Who gives a hoot?
AMY MILLER/TIMES NEWS The orphaned Barred Owl is held by Susan Gallagher, chief naturalist at the Carbon County Environmental Education Center in Summit Hill, not seen, as they prepare to release him back into the wild.
The naturalists of the Carbon County Environmental Education Center in Summit Hill recently had the opportunity to let one of its orphaned animals spread its wings and fly. Literally.
On Tuesday afternoon, Franklin Klock, Susan Gallagher and Alyssa Keiper of the center trekked down to the Bloomingdale Swamp, located behind the education center, to release a Barred Owl, which the center has been raising since the spring.
Gallagher explained that the center typically doesn't get Barred Owls, which are wetland birds, for rehabilitation.
"He came to us as an orphan," she said, adding that they paired the owl with a resident Barred Owl, who has a broken wing and can no longer survive on his own outside captivity. The elder owl acted as the orphan's "foster parent" and helped it maintain its natural animal instincts.
Gallagher noted that the reason for providing the orphan with a foster parent was because he would eventually be released back into the wild and if the center workers cared for the animal, it would become accustomed to humans.

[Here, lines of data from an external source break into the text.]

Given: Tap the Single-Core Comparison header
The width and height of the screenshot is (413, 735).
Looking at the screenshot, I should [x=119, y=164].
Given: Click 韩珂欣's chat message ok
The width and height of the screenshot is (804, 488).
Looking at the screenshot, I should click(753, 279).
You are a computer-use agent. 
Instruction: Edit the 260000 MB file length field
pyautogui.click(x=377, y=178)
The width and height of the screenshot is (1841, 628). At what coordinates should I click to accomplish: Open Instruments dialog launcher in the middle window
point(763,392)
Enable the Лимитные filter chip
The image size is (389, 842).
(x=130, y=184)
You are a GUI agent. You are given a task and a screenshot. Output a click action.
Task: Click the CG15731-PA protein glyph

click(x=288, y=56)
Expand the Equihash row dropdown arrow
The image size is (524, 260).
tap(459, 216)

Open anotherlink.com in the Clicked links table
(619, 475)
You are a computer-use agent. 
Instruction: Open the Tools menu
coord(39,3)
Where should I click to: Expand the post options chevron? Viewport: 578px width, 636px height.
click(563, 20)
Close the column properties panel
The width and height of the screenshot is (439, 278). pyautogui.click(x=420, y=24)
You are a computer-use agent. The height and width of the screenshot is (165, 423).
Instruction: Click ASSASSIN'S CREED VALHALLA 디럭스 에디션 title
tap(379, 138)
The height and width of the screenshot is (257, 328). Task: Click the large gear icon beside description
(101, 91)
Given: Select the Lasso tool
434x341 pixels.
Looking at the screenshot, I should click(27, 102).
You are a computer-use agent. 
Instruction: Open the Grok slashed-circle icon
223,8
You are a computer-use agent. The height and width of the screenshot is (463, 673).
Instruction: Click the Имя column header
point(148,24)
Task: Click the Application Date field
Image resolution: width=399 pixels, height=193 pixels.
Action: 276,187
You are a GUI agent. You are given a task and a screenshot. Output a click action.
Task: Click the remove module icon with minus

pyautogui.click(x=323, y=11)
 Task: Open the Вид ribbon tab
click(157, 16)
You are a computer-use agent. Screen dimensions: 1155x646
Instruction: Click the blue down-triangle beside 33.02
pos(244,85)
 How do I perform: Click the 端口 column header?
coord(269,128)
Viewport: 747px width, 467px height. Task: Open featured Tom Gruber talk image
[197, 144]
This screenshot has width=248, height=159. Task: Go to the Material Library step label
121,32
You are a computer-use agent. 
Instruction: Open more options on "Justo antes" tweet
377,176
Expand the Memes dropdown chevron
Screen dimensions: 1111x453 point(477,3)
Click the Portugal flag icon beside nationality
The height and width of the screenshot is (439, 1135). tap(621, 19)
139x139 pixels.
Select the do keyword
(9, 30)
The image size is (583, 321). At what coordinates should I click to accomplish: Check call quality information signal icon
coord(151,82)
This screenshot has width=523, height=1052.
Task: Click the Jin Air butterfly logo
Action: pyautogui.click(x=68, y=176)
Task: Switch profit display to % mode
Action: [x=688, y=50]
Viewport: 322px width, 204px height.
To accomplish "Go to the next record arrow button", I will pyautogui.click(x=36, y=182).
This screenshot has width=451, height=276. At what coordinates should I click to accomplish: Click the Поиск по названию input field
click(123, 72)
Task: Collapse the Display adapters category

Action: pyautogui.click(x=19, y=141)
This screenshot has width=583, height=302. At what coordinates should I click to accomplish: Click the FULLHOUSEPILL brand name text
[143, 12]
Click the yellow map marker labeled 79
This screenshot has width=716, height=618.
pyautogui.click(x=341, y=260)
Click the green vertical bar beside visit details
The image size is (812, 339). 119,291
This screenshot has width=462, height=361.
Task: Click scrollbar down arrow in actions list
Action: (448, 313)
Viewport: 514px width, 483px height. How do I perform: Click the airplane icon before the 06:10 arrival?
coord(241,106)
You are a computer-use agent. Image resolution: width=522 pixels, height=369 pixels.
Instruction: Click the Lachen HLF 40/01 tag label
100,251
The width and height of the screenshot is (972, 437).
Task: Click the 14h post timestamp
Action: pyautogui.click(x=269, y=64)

That human contact could be dangerous for the animal's survival in the wild because it would become dependent on humans for food rather than catching and killing small prey on its own.
Over the last few months, Gallagher, Klock, and the team at the education center prepared the owl for its release. They provided live prey, which the owl successfully caught for food.
"He's eager to hunt for his prey," Gallagher said. "It's time to let him go. He wants out."
So let him out is what they did.
To help the bird with its transition into the wild, Klock climbed a tree in the swamp and hung a Barred Owl box, which the owl could use as a nesting area.
He then lifted the bird up to the box and placed it in it.
At first, Klock thought the owl would immediately fly away, but the owl had other plans.
As the team watched the box from the ground, the owl peeked out, seemingly content with its new home and silently thanking the group for their love and care over the last few months.
The naturalists will now continue to check the box over the next few weeks to see if the owl stays in the area or if he flies away.
If there are signs of habitation, the center will leave some food.
The Carbon County Environmental Education Center is home to numerous birds of prey and small animals that are either being rehabilitated or can no longer survive in the wild due to a debilitating injury.
The center, which has been around since 1983 and is located on 70 acres of woodland, wetland and meadows, has a dedicated staff that cares for wildlife that comes through the center and educates the public through programs and school events about the importance of keeping the environment safe and clean for the animals.